A woman from Seville next to me is passing around her phone and smiling. I ask what’s caught her attention. From today on, the Spanish media are banned from reporting polling data; however, the parties continue with their private polling and it finds its way on Twitter. Podemos in particular has used social media prowess to bolster their rapid rise in popularity. Social media employs emojis to represent each party’s progress in order to sidestep the enforced media blackout. According to the latest leaked polls, the purple eggplant (Podemos) is up 1.5 percent on the orange (Ciudadanos), just below the blue raindrop (PP) and red strawberry (PSOE).

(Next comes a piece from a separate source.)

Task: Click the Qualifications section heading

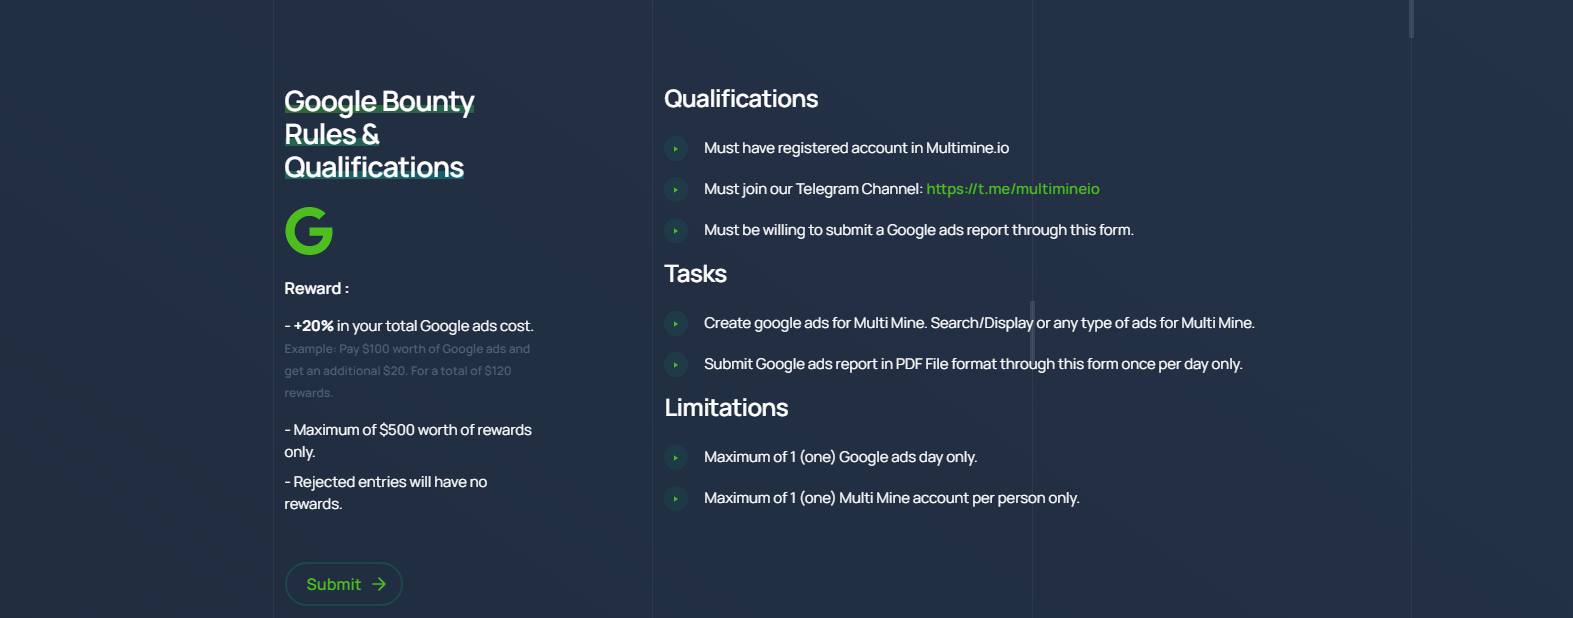Action: [741, 99]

I leave Madrid and meet Iglesias’ campaign bus in Murcia. The bus cruises along the straight roads of southern Spain. Dry olive-groves, clear blue skies, and stark dusty land slide by outside the window. After Iglesias has taken questions from a journalist, the bus falls silent: no radio or music, only the steady hum of the bus’s engine. The sun beings to set as we reach Valencia’s outskirts and hit traffic.
Last week Podemos lay in fourth place; now the party is polling second in several surveys. When election results come in on Sunday, the party’s success will be confirmed: while the conservative PP will get the most votes, it will lose its majority, while Podemos will trump Ciudadanos, coming in just behind the PSOE and setting the stage for a possible left-leaning coalition. “Today sees the start of a new political era. The forces of change are making an historic advance,” Iglesias will tell supports in central Madrid after the election.

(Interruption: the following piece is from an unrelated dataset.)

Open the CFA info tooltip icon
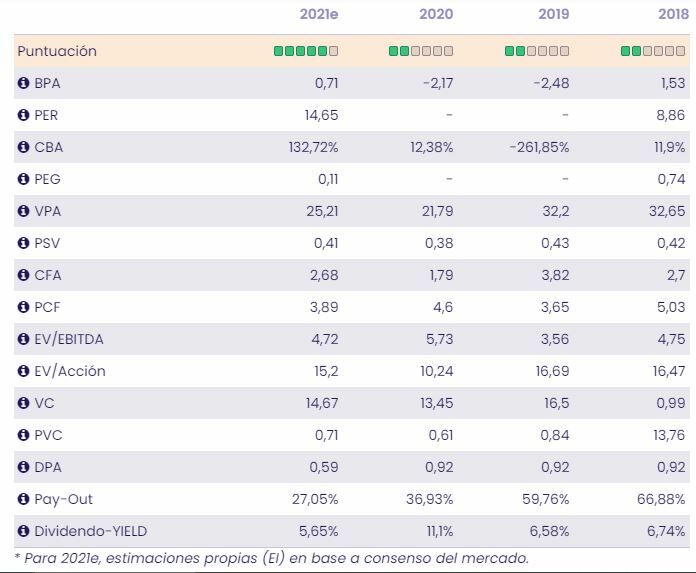Viewport: 696px width, 573px height. [24, 275]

The effort it took to make these gains shows. Iglesias’ staffers, dressed in t-shirts, old sweaters, and jeans, are exhausted: dark bags sit like bruises under their eyes. While most of the rallies have been boisterous, the mood on the bus, full of Iglesias’ closest advisors, hovers between exhaustion and satisfaction. We arrive at the venue and people start chasing the bus. Iglesias picks up his lecturer’s backpack and walks into the stadium.
Within half an hour Iglesias will be on the stage for the last time, but there’s just one final problem: the stadium is already full and there are more than 1,000 people waiting outside.
Candidates for Spain’s Senate and Congress stand, hands on hips, huddled in a circle by the door, trying to decide what to do. The circle gets smaller as the sounds of the crowd one floor above increases: 13,000 chanting supporters. Someone begins calling out the names of candidates, summoning them upstairs. One of those names is Ada Colau, Barcelona’s first female mayor, who was once arrested for her participation in occupying a bank. She now runs Spain’s second biggest city. Just a few years ago this group were anonymous citizens; now they are among Spain’s political elite.
After a lifetime of activism and screaming from the sidelines, these people are on the cusp on power. Iglesias and his cohorts have been criticized for their lack of experience from the right and for their willingness to centralize the party’s power in the left, but they have managed to draw ever larger crowds to their side. Now, they are getting nervous. Hands are rubbing necks. People are spontaneously hugging each other. The candidates agree to go outside to address the crowd before heading to the stage inside. There is a final call for everyone’s attention. The door opens, and they are gone.